One Sunday Morning, he wakes up and it's a perfect day,
no breeze, wind or clouds, just a beautiful blue sky.
He decides to take the day off and go play Golf.
He rings up his assistant and explains that he is most unwell,
and won't be able to do the Sermon today, the assistant replies, "No Problems."
So off goes the minister to the golf course, about 2 hours away, so no one will recognise him.
He get there, unloads his buggy and Clubs, and an Angel is watching him.
The Angel goes up to God and explains the predicament, and says to God,
"How will you punish him?" God replies, "Watch this"
The Minister is on the first T and tees off, slices into a tree and bounces the ball into the cup,
giving him a hole in one.
The Angel turns to God and says, "I thought you were going to punish him?"
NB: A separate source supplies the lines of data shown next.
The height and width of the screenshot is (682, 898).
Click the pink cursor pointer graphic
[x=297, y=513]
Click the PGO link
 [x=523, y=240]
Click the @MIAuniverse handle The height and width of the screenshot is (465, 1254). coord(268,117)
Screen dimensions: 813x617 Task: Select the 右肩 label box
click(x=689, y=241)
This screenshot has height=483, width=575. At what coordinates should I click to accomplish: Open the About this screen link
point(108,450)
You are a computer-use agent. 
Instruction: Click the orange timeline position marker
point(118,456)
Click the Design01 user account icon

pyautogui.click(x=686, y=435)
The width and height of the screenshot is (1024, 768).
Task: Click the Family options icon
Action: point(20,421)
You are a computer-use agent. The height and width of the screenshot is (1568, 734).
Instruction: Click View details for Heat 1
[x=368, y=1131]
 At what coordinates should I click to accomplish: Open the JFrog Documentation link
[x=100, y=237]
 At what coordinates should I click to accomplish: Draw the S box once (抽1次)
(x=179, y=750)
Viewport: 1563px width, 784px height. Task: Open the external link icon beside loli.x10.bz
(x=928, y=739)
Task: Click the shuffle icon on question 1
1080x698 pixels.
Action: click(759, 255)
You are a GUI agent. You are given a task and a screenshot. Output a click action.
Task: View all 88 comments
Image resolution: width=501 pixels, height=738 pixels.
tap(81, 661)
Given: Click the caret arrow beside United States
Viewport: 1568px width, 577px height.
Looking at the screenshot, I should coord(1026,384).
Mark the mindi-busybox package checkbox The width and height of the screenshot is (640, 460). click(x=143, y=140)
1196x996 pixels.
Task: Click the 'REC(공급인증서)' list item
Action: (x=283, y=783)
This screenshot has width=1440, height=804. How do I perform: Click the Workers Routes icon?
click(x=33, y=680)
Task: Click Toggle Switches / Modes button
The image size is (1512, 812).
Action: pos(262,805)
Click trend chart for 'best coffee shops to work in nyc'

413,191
God replies, "I am, watch this."
The Minister is on the T and tees off, slices into a sand trap bounces out and the ball rolls into the cup,
giving him a hole in one again,
This goes on all afternoon, all 18 holes, every shot a hole in one.
The Angel, infuriated says to God, "How is that punishment?"
God replies "Who's he going to tell?"

Crunchie
26th September 2023, 09:41 PM
I am the world's worst fisherman. Other guys have taken me out a few times, then refused to take me again because, when I'm there no-one catches anything. I even went on a charter around Dunk Island from Mission Beach and listened to the captain say all day, "I don't understand. I've never been out before when no-one has caught anything".
However, when I was about 15 years old, I did catch 33 fish in the Murray River. The trouble was, I couldn't take them home. I had wagged school that day.